豊中運動場100年(28) 第2回日本オリンピック 初日のクロカン/注目の金栗選手は及ばず
1915(大正4)年5月1日に開幕した第2回日本オリンピック大会。初日のメイン競技は豊中―宝塚間約20キロのクロスカントリーだった。本格的なマラソン大会はまだなく、この年の国内最大の長距離走競技だった。
コースをたどってみよう。
豊中運動場をスタートした選手は能勢街道を北上、池田町へ。池田からは箕面有馬電気軌道に沿うように西進する。中山街道、伊丹街道を経て武庫川岸を生瀬まで向かい、折り返して宝塚新温泉でゴールインする。
途中に「関所」と名付けられた関門が設けられた。池田師範付属小学校前の「池田関所」▽中山街道と伊丹街道の交差点の「小浜関所」▽中山寺山門前の「中山寺関所」▽生瀬村・武庫川西岸の「生瀬関所」の4カ所。関所には監視員のほか、医師と看護師を配置して救護体制を整えた。
また、箕面有馬電気軌道は応援者を全面的にバックアップ。最寄り駅での乗り降り自由の「クロスカントリー観覧全線回遊大割引券」を31銭(通常51銭)で発売し、いくつかの停留場に電車を留め置きしてレースに合わせて臨時運転した。
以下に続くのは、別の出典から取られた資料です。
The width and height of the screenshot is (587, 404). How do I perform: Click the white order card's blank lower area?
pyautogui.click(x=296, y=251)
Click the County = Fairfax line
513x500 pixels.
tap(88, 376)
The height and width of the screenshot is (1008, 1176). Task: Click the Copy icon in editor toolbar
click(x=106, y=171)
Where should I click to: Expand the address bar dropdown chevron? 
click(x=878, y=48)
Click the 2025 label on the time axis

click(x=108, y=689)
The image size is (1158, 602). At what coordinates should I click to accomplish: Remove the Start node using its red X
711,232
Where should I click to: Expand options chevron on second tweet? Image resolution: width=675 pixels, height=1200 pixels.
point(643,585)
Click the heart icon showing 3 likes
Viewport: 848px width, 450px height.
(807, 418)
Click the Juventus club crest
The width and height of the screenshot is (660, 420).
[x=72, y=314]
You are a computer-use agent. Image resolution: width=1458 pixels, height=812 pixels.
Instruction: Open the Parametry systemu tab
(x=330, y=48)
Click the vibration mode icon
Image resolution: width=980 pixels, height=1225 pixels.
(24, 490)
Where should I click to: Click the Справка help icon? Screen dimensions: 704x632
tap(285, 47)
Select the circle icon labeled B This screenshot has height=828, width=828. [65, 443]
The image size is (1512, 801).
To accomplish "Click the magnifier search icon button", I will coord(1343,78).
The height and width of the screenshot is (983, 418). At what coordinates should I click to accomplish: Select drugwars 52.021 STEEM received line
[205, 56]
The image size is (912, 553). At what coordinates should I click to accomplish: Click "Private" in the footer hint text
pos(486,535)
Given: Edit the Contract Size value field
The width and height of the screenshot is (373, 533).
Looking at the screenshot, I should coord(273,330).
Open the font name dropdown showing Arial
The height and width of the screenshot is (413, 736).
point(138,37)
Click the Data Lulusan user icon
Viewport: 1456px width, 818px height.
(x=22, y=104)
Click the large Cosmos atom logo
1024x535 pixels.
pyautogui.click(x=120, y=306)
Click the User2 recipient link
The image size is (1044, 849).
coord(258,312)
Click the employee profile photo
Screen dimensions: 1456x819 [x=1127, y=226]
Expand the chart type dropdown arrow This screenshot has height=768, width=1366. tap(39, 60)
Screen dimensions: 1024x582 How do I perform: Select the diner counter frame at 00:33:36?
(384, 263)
最有力はストックホルム五輪のマラソンに出場した金栗四三選手(東京高等師範)だった。翌年のベルリン五輪でのメダルが期待されていただけに、参加176選手の中で最も注目を集めた。
午後3時。
太鼓の合図でグラウンド中央の位置についた選手は号砲で一斉にスタート。赤れんが壁に沿って豊中運動場の外周を1周した選手は能勢街道へと向かった。
池田では万国旗が張り巡らされ、民家の2階まで鈴なりの人であふれた。レースは高津金治選手(24)=香川県豊浜青年会=と西浜康重選手(26)=大阪市北区=が抜きつ抜かれつの大接戦を繰り広げる。中山寺の山門前も、武庫川の堤も応援の人であふれ、2人の接戦に歓声を上げた。フィニッシュの宝塚新温泉には大久保利武・大阪府知事や池上四郎・大阪市長ら数千人が集まる中で、宝塚歌劇団員がオリンピアマーチを斉唱して選手を待ち受けた。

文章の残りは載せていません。